--- Data for this task ---

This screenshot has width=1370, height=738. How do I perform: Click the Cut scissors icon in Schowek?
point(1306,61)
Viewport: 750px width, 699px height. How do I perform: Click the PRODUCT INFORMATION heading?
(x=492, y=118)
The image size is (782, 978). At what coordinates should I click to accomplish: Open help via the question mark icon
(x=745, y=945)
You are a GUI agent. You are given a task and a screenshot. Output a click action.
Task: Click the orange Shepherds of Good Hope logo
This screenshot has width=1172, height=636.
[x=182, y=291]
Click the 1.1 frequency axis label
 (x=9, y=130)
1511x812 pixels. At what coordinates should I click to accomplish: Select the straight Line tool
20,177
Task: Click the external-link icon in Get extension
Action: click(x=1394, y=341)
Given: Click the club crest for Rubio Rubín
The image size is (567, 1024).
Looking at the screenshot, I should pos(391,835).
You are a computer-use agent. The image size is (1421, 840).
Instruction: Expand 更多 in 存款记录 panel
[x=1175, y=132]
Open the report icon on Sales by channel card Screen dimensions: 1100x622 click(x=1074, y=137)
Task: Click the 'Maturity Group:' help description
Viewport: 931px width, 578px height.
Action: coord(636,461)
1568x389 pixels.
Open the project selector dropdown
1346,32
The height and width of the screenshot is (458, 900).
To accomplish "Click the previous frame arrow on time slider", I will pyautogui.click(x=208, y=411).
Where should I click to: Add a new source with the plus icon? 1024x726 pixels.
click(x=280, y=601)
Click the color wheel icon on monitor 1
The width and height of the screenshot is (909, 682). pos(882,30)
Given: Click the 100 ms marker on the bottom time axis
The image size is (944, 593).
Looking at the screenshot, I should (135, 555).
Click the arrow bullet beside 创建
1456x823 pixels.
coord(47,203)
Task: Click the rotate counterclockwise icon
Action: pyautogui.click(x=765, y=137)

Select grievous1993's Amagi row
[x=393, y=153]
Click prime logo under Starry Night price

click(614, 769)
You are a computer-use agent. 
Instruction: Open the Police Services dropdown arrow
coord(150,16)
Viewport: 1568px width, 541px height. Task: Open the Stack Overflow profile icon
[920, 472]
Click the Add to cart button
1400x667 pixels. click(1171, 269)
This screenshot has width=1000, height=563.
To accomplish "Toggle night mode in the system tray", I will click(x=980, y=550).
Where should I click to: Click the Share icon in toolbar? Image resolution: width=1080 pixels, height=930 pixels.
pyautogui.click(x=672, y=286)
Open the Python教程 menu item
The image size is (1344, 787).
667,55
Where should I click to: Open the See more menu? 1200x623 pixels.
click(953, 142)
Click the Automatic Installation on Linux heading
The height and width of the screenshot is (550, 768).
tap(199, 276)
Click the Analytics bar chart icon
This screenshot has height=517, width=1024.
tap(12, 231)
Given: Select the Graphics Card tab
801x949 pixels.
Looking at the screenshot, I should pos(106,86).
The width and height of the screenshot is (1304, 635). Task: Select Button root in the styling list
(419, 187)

---

**Problem description**
Which lines in the data above hold the string "agent"? Return each of them.

**Answer space**
You are a GUI agent. You are given a task and a screenshot. Output a click action.
You are a computer-use agent. The image size is (1421, 840).
You are a computer-use agent. 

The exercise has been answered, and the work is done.